Passage to read:

------------------------

Design of sand casting process for improving the box body

1. Component structure analysis

The lifting box casting is mainly used in petroleum drilling and production equipment, made of ZG25CrNiMo, with an external dimension of 1040 mm x 776 mm x 933mm and a net weight of 1058 kg. It is a vulnerable part. The three-dimensional diagram of the lifting box casting is shown in Figure 1, with the main shape feature being a rotating body. The thickness of most of the box walls is 45 mm, with a local thickest point of 165 mm (excluding the outer wall protrusion) and a thinnest point of 30 mm. The structural wall thickness of the part is uneven, and there are large hot spots in local positions, which will inevitably produce shrinkage and porosity defects during the solidification of the steel liquid. Therefore, when designing the sand casting process, risers must be set up in these thick and large hot spots for shrinkage filling.

2. Formulation of process plan

2.1 Plan 1: Horizontal modeling and vertical pouring process

This plan divides the model into upper and lower halves, as shown in Figure 2. The model is relatively simple to make and is also convenient for modeling and core insertion operations. After horizontal molding and core placement, the mold is erected vertically for pouring. As analyzed earlier, the structure of the piece is uneven in thickness, and there are large hot spots in the thicker parts, which must be supplemented by setting a riser. To ensure a dense structure of the box casting, the riser must be placed at the left or right end of the sand mold casting for shrinkage, and poured at the corresponding other end, as shown in Figure 3.

When using this design, regardless of which end the riser and runner are set, the placement of the riser is particularly difficult, and it is also difficult to achieve precise positioning, which is not convenient for workers to operate, so it is not suitable to use.

2.2 Option 2: Standing, sitting, and pouring

There are two options for standing, sitting, and pouring, as shown in Figure 4, which are facing upwards (on the left) and downwards (on the right). According to the principle of metal solidification, sand castings begin to solidify from the thin-walled area where heat dissipation is most easily achieved, and finally solidify from the thick and large hot spots.

2.2.1 Option 2A: Standing, sitting, and pouring – with the large side facing upwards

This solution requires a three box design of “top, middle, and bottom”, as shown in Figure 5. To ensure effective shrinkage of the sand casting as a whole by the riser, especially in the thick and large hot spot areas, the preliminary size specification of the riser is determined to be ø 300 mm x 500 mm, with a quantity of 4 evenly distributed on the upper end face, as shown in Figure 5. The HZCAE11.0 software developed by Huazhong University of Science and Technology was used for numerical simulation of sand casting process. Solidification simulation was carried out using a pure temperature field without considering flow and instantaneous filling of steel liquid. The results are shown in Figure 6.

Through the simulation results in the above figure, it is found that when the steel liquid solidifies to 572 seconds, there are two obvious isolated areas in the middle and lower parts of the sand mold casting of the lifting box, and the riser does not play a significant role in filling and shrinking these two areas. When it solidifies to 3552.41 s, the upper part of the sand mold casting for the lifting box has completely solidified, and the steel liquid in the riser is still relatively abundant. However, significant concentrated shrinkage holes have formed at the lower hot spot, which will inevitably affect the fatigue strength and service life of the sand mold casting for the lifting box. Therefore, this approach is not suitable for use.

------------------------

Extracted records:
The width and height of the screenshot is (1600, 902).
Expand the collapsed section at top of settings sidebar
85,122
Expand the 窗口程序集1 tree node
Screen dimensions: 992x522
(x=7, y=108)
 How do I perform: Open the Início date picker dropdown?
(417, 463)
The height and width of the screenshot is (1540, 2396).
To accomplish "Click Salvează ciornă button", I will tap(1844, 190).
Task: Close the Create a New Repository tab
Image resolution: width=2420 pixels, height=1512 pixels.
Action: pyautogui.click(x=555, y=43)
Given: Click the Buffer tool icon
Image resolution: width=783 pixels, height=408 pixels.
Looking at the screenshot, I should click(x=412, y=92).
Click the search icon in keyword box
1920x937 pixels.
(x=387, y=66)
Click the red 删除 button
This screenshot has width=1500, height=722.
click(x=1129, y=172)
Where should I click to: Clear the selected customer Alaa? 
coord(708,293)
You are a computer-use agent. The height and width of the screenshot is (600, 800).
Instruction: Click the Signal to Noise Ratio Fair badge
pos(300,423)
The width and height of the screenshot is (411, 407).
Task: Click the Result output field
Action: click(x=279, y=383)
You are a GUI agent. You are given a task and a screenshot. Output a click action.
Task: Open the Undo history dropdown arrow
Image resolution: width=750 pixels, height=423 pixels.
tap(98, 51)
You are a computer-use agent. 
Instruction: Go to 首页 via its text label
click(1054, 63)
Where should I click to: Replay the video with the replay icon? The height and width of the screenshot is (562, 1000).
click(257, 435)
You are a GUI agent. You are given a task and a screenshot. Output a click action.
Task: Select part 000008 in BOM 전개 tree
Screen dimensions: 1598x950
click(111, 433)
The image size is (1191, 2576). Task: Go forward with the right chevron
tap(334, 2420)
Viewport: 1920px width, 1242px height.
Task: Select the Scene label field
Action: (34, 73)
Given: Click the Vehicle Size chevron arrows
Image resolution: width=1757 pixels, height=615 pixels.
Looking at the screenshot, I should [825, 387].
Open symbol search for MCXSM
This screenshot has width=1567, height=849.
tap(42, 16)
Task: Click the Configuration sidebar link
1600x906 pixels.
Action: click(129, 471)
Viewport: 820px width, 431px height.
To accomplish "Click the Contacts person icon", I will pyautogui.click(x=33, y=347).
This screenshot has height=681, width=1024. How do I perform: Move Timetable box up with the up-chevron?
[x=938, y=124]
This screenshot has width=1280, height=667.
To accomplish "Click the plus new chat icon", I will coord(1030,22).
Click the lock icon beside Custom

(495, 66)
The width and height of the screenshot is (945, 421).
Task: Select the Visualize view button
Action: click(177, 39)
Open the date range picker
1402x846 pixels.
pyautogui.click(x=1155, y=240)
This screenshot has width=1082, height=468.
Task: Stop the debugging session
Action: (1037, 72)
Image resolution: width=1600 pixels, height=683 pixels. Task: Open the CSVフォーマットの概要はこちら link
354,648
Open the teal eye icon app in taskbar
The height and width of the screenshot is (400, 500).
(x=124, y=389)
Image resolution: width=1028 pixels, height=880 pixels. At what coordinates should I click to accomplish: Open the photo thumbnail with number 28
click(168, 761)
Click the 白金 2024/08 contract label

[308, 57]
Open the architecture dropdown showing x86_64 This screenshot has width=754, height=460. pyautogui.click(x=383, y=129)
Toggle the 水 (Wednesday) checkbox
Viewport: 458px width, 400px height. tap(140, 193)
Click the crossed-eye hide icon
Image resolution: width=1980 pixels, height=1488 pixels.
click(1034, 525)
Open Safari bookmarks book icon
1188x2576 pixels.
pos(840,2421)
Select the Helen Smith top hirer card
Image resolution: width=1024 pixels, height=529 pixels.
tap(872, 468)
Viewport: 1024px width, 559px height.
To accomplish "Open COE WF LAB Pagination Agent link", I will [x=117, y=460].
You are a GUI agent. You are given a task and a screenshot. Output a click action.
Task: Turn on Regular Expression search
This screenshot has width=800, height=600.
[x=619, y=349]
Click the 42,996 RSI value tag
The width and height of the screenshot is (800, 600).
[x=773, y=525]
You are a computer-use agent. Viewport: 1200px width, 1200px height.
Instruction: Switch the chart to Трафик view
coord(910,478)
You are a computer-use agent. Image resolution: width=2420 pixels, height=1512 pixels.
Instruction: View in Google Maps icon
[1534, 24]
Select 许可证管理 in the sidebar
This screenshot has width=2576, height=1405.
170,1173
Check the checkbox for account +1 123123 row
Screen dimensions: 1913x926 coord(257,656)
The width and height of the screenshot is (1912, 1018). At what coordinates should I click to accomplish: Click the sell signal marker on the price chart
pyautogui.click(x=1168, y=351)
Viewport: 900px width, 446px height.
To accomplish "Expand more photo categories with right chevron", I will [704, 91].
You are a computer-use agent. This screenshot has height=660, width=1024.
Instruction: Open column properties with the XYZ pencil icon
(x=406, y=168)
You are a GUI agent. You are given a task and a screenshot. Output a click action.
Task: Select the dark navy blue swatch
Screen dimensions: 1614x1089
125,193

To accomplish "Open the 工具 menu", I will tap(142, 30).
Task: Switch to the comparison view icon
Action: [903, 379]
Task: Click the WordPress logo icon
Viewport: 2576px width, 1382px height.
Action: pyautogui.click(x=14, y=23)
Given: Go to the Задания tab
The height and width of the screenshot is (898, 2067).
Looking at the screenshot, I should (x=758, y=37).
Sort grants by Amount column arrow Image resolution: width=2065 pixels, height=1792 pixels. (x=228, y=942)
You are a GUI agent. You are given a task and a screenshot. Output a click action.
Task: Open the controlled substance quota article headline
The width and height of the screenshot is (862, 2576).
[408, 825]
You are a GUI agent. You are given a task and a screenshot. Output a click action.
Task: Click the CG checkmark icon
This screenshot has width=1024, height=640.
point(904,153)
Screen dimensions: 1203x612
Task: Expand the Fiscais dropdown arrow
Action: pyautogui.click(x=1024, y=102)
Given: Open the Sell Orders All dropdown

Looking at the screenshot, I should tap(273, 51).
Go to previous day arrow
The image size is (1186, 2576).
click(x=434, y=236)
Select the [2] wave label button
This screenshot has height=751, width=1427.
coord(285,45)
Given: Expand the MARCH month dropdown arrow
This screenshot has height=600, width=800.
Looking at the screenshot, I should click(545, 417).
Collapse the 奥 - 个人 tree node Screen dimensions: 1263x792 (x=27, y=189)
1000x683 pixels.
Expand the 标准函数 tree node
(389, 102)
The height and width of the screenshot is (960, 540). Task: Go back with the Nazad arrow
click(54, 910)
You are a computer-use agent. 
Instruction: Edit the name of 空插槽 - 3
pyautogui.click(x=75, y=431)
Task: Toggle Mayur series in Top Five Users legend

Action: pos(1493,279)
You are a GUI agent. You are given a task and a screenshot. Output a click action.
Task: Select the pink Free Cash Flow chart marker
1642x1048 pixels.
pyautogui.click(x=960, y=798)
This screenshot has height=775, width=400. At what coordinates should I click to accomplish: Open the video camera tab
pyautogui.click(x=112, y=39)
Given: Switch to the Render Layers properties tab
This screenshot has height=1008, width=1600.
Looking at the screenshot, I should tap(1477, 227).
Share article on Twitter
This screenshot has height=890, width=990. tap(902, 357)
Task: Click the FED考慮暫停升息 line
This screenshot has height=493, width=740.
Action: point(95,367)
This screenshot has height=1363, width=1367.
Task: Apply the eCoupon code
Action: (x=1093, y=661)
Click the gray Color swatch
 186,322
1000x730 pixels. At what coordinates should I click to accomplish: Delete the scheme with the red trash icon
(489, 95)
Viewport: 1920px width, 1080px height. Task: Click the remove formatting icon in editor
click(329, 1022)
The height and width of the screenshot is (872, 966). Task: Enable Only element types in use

------------------------

Exercise requirements:
**1)** Duplicate the passage on sand casting between "There are two options" and "large hot spots.", inclusive.
**2)** Answer these questions from the passage on sand casting:
(a) What material is the lifting box casting made of?
(b) In Option 2A, what is the preliminary riser size, and how many risers are used?
(c) Which software was used for the numerical simulation?
The records have no role here.

List of solutions:
**1)**
There are two options for standing, sitting, and pouring, as shown in Figure 4, which are facing upwards (on the left) and downwards (on the right). According to the principle of metal solidification, sand castings begin to solidify from the thin-walled area where heat dissipation is most easily achieved, and finally solidify from the thick and large hot spots.

**2)**
(a) ZG25CrNiMo
(b) ø 300 mm x 500 mm; 4 risers
(c) HZCAE11.0